▶ **Données de l'exercice**:
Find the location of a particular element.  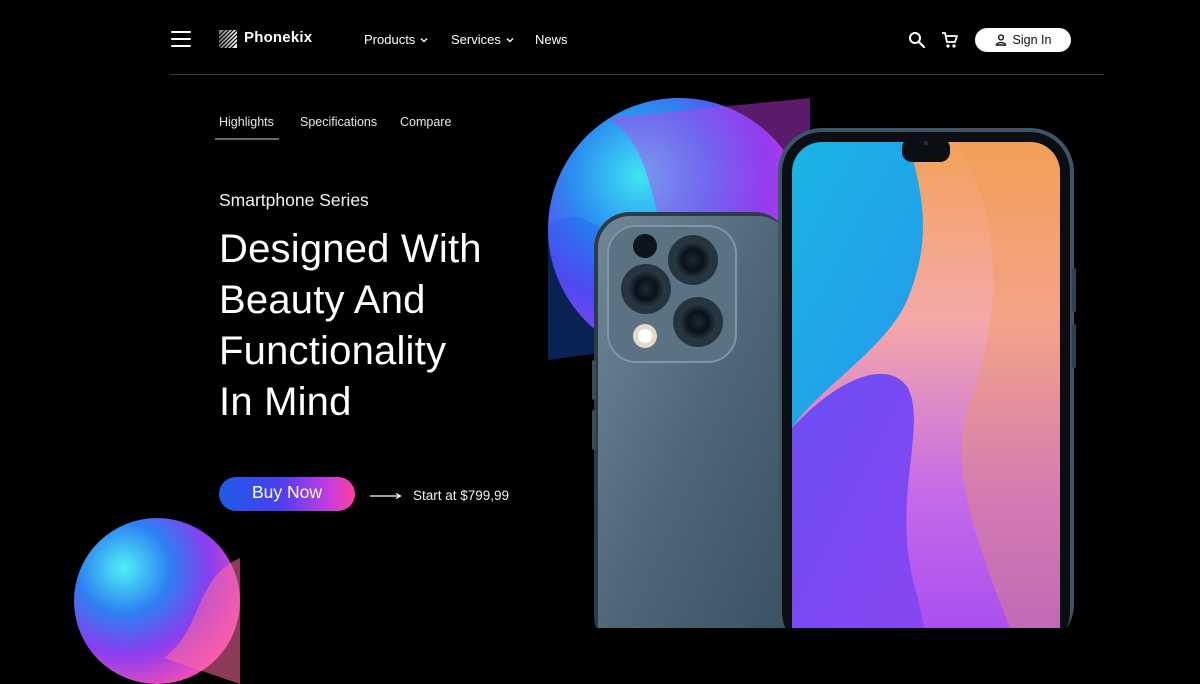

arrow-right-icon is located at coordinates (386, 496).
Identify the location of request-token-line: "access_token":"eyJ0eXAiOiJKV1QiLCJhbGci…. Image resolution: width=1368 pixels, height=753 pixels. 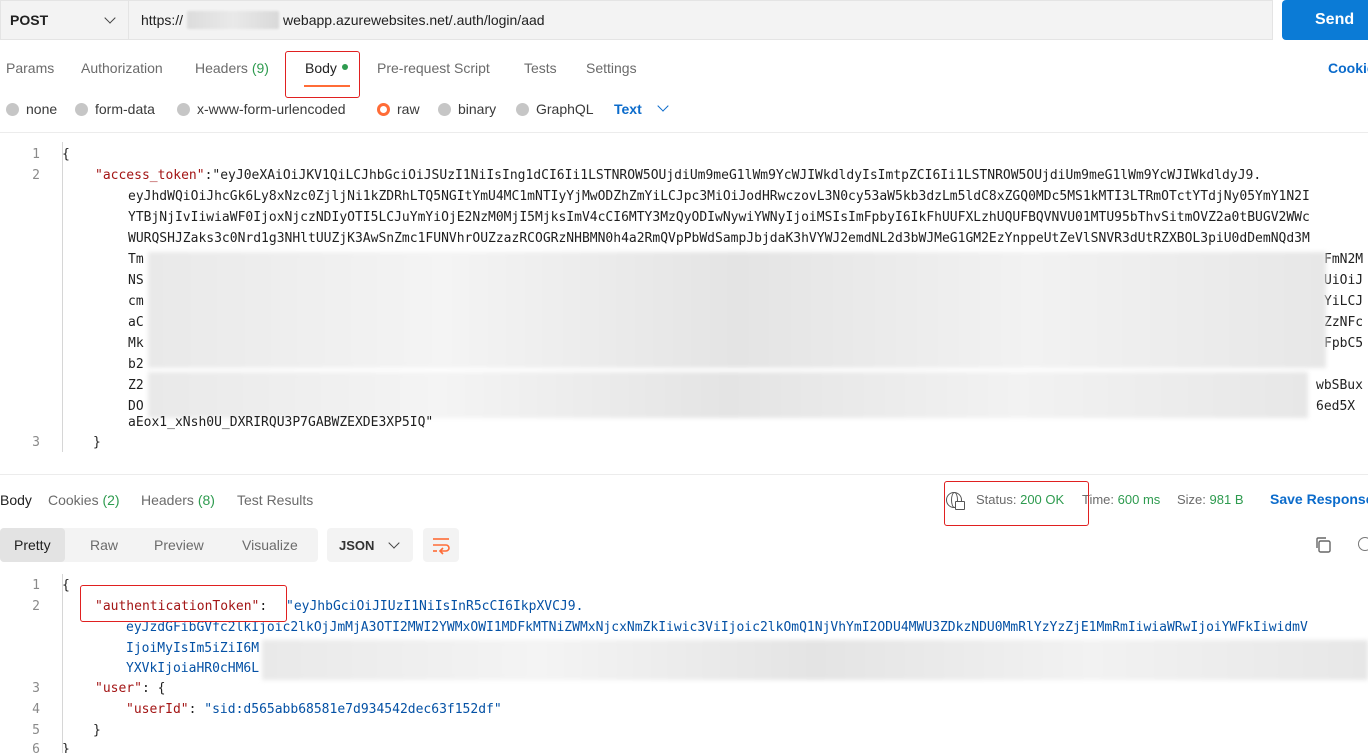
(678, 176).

---

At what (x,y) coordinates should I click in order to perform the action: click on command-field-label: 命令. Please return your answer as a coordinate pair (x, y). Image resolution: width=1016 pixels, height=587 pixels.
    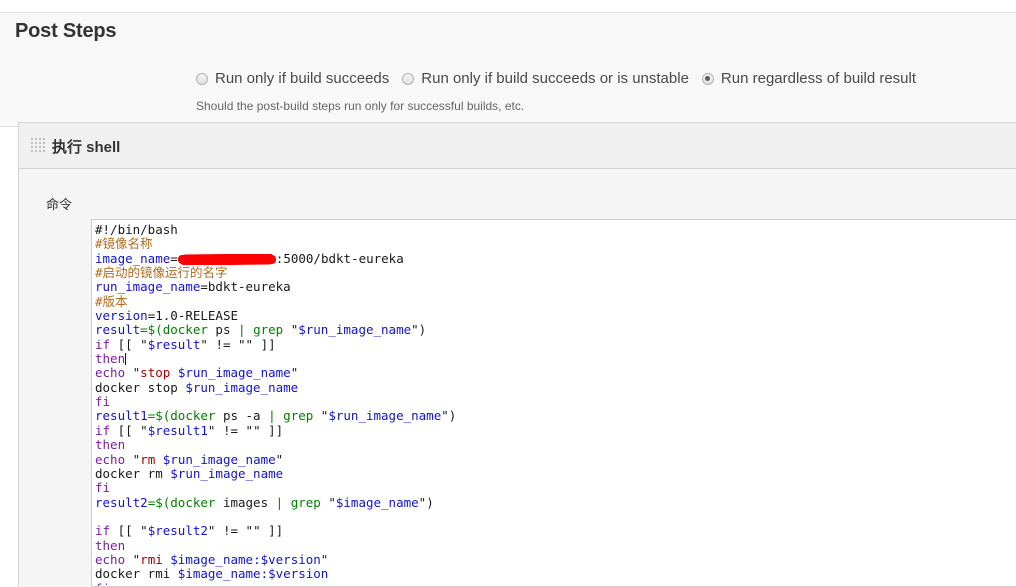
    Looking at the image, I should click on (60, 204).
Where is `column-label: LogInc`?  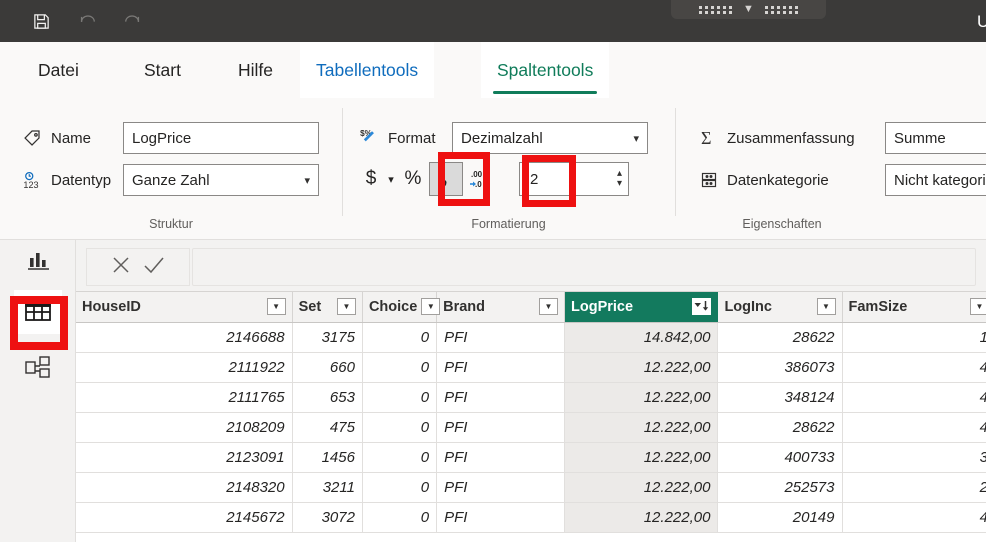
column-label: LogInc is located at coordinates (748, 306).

▶ **Consigne**:
Combien de lignes des items ci-dessus contiennent le mot « coordinates » ? Donnez seulement le nombre.

▶ **Corrigé**:
3